While the primary focus of our study revolves around linguistic features, the methodologies we employ hold a broader applicability. The data-driven and information-theoretic methods we utilize can be extended to analyze other types of features, revealing change and variation in different contexts. This versatility underscores the potential of this approach, not just in linguistic studies but in any domain where patterns of change and evolution are of interest and where probabilities of these changes can be generated.

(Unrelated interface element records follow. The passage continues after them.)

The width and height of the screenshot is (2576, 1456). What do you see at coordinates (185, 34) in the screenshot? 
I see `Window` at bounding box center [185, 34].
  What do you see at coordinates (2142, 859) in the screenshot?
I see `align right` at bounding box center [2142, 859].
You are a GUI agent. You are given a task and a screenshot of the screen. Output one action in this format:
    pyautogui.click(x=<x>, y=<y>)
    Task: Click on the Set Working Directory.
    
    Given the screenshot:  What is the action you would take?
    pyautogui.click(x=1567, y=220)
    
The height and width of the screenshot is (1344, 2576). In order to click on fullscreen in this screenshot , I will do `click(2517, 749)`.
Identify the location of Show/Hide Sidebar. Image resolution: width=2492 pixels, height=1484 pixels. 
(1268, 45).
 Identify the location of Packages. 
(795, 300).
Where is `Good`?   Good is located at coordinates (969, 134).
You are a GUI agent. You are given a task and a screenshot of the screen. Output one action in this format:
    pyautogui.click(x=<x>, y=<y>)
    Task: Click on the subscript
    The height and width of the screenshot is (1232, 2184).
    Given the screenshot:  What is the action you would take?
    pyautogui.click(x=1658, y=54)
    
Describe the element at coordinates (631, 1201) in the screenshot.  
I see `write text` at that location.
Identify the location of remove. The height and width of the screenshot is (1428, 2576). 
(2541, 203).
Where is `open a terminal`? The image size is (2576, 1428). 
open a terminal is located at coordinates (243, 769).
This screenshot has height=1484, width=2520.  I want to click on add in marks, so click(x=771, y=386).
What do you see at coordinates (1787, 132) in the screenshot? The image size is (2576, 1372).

A notable facet of this methodology is its ability to capture the inherent asymmetry in linguistic variation and change. In many linguistic processes, the directionality matters. This becomes especially pertinent when studying knowledge evolution. By capturing this asymmetric nature, our models can offer insights into how knowledge diffuses across interdisciplinary settings. For instance, the flow of knowledge between two closely related disciplines might be smoother than between two vastly different ones. This asymmetry, which is integral in a communicative context, can shed light on the genesis and evolution of disciplines, potentially pinpointing moments when the divergence in knowledge led to the birth of a new discipline.

While our methods help us identify significant linguistic shifts, qualitative methods are crucial to understand the reasons behind these shifts, which besides communicative aims could also be related to extra-linguistic factors (e.g. change in language use during the chemical revolution). Thus, while our methods can tell us "what" has changed, they do not tell us necessarily "why". In accordance with communicative accounts, we are interested in tracing effects of variation that modulate the information content transmitted leading to optimization effects. For this we apply additional information-theoretic notions such as entropy within paradigms and surprisal as a measure of predictability in context. On top, traditional historical research would provide the contextual depth to understand the reasons behind the linguistic changes we trace.